═════ Brano fornito ═════

Praticare la gioia, allora, diviene in quest’ottica ben più che un obiettivo edonistico, ma anzi è una scelta che nasce dal desiderio di voler attivamente contribuire a rendere il mondo un luogo migliore e scegliere di essere il cambiamento che vogliamo vedere nella futura umanità.


La Compagnia dei Guastafeste

C’erano una volta un bambino e una mamma felici. Godevano della vicinanza l’uno dell’altro, condividevano tutto, il sonno e la veglia, il bimbo prosperava grazie al latte della mamma e alle coccole che non gli erano mai mancate, la mamma si sentiva sicura e fiduciosa, e tutto funzionava a meraviglia.


Poi arrivarono un giorno alcune persone, che con autorevolezza spiegarono ai due che la loro felicità era sbagliata, che anzi il bambino soffriva a dover stare così attaccato alla sua mamma invece che andarsene autonomo nel mondo, che dormire separati è più sicuro, che il latte materno dopo i primi mesi è superfluo e che è impossibile che un bimbo così enormemente grande, che mangia, parla e cammina, possa volere davvero poppare ancora al morbido seno, sicuramente non ne ha veramente voglia ma lo fa per far contenta quell’egoista della mamma, che vuole solo trastullarsi con il bambino come fosse un neonato.


Ed ecco che quei genitori sereni subirono il tarlo del dubbio. Si mostrarono loro esempi reali o immaginari di bambini “regolarizzati” che dormivano da soli, si facevano imboccare senza protestare, stavano tranquilli nel loro box senza cercare piangendo i loro genitori, come se quella fosse la più grande conquista, anzi il più grande regalo che un adulto potesse fare al proprio figlio.


Come proseguirà questa storia?


Un grande ostacolo alla tenerezza e all’amore è la paura della felicità. Sembra assurdo, ma nella nostra cultura siamo cresciuti con alcune convinzioni che ci intrappolano in una gabbia di infelicità impedendoci di esprimere la gioia, seguire il nostro cuore e tutto ciò che ci fa stare bene, e alla fine rendendo difficile goderci i nostri bambini con semplicità.

Siamo stati educati all’idea che per raggiungere i nostri obiettivi dobbiamo soffrire, e che la sofferenza è la misura dell’importanza delle nostre mete e del valore delle nostre conquiste.

═════

** Cosa si chiede **
A. Ricopia dal brano sulla Compagnia dei Guastafeste il passo che inizia con "Praticare la gioia, allora, diviene" e termina con "funzionava a meraviglia.".
B. Trasforma in elenco puntato il paragrafo del brano sulla Compagnia dei Guastafeste che comincia con "Poi arrivarono un giorno alcune persone", mantenendo i fatti principali.
C. Riprendi il brano sulla Compagnia dei Guastafeste e prosegui a partire dall'ultima frase riportata.

═════ Elenco ═════

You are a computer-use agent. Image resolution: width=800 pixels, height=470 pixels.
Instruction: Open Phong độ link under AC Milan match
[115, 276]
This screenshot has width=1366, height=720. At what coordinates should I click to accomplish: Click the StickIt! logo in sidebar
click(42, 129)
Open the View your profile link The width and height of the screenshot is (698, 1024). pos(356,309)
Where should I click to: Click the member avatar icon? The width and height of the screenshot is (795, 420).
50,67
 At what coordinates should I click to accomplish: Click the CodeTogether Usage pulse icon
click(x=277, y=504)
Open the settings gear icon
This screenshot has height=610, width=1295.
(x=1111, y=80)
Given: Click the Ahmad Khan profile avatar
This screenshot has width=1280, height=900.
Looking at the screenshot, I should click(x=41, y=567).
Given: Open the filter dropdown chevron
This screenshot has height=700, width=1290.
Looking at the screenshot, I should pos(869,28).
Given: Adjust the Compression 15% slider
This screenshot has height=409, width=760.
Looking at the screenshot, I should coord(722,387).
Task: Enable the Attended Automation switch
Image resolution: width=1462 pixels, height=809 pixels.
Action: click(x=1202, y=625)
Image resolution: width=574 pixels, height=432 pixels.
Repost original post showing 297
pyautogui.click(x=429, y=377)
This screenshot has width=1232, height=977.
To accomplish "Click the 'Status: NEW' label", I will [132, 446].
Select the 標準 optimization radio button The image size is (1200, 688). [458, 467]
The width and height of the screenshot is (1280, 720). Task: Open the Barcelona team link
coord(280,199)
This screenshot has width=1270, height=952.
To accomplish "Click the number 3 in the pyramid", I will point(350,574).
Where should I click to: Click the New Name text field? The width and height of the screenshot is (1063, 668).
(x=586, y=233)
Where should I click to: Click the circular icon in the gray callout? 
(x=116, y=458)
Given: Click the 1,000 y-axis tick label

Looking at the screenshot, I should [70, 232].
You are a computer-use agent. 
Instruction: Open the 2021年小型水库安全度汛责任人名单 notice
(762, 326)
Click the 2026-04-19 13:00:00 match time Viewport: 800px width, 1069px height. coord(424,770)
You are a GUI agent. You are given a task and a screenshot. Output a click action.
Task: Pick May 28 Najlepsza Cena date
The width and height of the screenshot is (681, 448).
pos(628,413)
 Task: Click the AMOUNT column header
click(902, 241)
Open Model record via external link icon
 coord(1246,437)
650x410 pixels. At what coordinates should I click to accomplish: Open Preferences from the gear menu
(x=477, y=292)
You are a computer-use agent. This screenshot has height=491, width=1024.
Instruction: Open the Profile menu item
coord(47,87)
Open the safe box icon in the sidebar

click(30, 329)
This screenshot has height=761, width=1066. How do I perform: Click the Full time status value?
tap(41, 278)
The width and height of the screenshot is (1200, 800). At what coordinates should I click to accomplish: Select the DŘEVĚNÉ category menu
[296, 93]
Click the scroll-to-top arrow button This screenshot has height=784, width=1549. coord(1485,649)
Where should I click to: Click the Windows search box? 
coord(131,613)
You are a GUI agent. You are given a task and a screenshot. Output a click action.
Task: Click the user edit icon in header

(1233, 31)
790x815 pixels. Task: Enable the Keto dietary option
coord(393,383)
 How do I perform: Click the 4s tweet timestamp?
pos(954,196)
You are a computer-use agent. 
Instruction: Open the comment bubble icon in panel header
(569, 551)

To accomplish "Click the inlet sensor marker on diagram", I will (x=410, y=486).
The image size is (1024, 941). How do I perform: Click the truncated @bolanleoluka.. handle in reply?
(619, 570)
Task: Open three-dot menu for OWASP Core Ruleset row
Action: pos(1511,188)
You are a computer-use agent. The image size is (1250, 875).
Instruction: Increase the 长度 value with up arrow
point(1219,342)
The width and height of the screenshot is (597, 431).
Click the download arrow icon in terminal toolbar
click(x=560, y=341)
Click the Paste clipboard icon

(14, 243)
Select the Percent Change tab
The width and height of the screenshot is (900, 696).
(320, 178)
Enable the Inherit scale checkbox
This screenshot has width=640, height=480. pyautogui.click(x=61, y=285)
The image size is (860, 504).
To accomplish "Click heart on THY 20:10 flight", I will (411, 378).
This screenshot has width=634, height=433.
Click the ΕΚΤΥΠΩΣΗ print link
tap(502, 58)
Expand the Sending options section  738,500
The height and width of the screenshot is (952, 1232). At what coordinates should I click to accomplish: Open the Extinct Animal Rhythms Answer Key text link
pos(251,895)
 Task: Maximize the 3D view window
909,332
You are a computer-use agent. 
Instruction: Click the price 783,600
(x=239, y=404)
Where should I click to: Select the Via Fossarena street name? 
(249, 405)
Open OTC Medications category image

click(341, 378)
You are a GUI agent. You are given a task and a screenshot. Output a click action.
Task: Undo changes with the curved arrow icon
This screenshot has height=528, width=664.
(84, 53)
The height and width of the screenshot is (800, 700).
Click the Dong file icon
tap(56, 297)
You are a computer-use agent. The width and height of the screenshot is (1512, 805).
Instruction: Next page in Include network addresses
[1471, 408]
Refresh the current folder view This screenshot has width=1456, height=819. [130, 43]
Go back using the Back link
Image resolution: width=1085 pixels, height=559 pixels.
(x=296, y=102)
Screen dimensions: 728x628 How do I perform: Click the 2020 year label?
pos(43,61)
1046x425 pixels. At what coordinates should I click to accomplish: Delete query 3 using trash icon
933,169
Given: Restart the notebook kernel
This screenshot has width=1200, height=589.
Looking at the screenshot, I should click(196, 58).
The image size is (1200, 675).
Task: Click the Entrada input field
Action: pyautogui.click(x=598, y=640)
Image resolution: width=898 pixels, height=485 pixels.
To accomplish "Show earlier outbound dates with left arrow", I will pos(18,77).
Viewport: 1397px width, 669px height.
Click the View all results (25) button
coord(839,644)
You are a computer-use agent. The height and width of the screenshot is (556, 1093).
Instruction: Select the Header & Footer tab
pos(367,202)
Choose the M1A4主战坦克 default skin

═════

** Risultati attesi **
A.
Praticare la gioia, allora, diviene in quest’ottica ben più che un obiettivo edonistico, ma anzi è una scelta che nasce dal desiderio di voler attivamente contribuire a rendere il mondo un luogo migliore e scegliere di essere il cambiamento che vogliamo vedere nella futura umanità.


La Compagnia dei Guastafeste

C’erano una volta un bambino e una mamma felici. Godevano della vicinanza l’uno dell’altro, condividevano tutto, il sonno e la veglia, il bimbo prosperava grazie al latte della mamma e alle coccole che non gli erano mai mancate, la mamma si sentiva sicura e fiduciosa, e tutto funzionava a meraviglia.

B.
- Un giorno arrivarono alcune persone che, con autorevolezza, dissero alla mamma e al bambino che la loro felicità era sbagliata.
- Sostennero che il bambino soffriva a stare così attaccato alla mamma invece di andarsene autonomo nel mondo.
- Affermarono che dormire separati è più sicuro.
- Dissero che il latte materno dopo i primi mesi è superfluo.
- Giudicarono impossibile che un bimbo così grande, che mangia, parla e cammina, volesse davvero poppare ancora: secondo loro lo faceva solo per accontentare la mamma, ritenuta egoista e desiderosa di trattarlo come un neonato.

C.
Le soluzioni gradevoli, che semplificano, facilitano, rendono felici tutti, sembrano essere in odio a una nutrita compagnia di guastafeste, che ritengono sospetto tutto ciò che è piacevole e gratificante (ad esempio, coccolarsi senza limiti), secondo una mitologia del bene che arriva solo attraverso il sacrificio, la sofferenza, dolorose lezioni di vita, e si esprime attraverso la massima “Non sempre le vie più facili sono le migliori da seguire”. Si insinua l’idea corrosiva che non si possa meritare di essere felici, o che qualsiasi momento di felicità richieda il pagamento di un prezzo uguale e contrario di sfortuna o di dolore. Si è creata una mistica della sofferenza che trova consensi in tradizioni religiose, filosofiche, psicologiche, ma che non è mai, di fatto, il messaggio più vero di tali tradizioni, bensì una distorsione.


I costrutti antifelicità sono numerosi, assiomi che ci sono stati ripetuti fin dalla più tenera età avvelenando le nostre gioie e smorzando i nostri entusiasmi. Spesso questi costrutti si presentano in coppie del tutto contraddittorie fra loro: si tratta delle cosiddette ingiunzioni paradossali, cioè quelle esortazioni (richieste, imposizioni) che contengono una contraddizione e quindi sono impossibili da seguire perché “come fai, sbagli”. Il terapeuta Thomas D’Ansembourg descrive diversi di questi binomi impossibili, come ad esempio:


  • Non puoi essere felice quando al mondo tanti soffrono / non puoi lamentarti quando al mondo tanti soffrono più di te. Questo costrutto fa leva sul senso di colpa, come se la felicità fosse una risorsa limitata e, se ne usufruisci, ne stai togliendo a qualcun altro. Tende a farci sentire responsabili dei sentimenti degli altri, in particolare dei sentimenti di coloro che sentono di aver ricevuto poco nutrimento affettivo o fisico nella loro vita.
  • Devi sempre essere il migliore / quello che fai non sarà mai abbastanza. È un’incitazione al perfezionismo accompagnata dalla tragica certezza che la perfezione non esiste. Questa trappola emotiva fa perno sul bisogno di essere apprezzato e si fonda sul proprio vissuto di amore condizionato, cioè essere stato amato solo “a condizione di…”.


Al primo binomio appartiene ad esempio l’idea che parlare dei benefici dell’allattamento o della bellezza di un parto indisturbato sia in qualche modo crudele nei confronti di chi non ne ha potuto godere.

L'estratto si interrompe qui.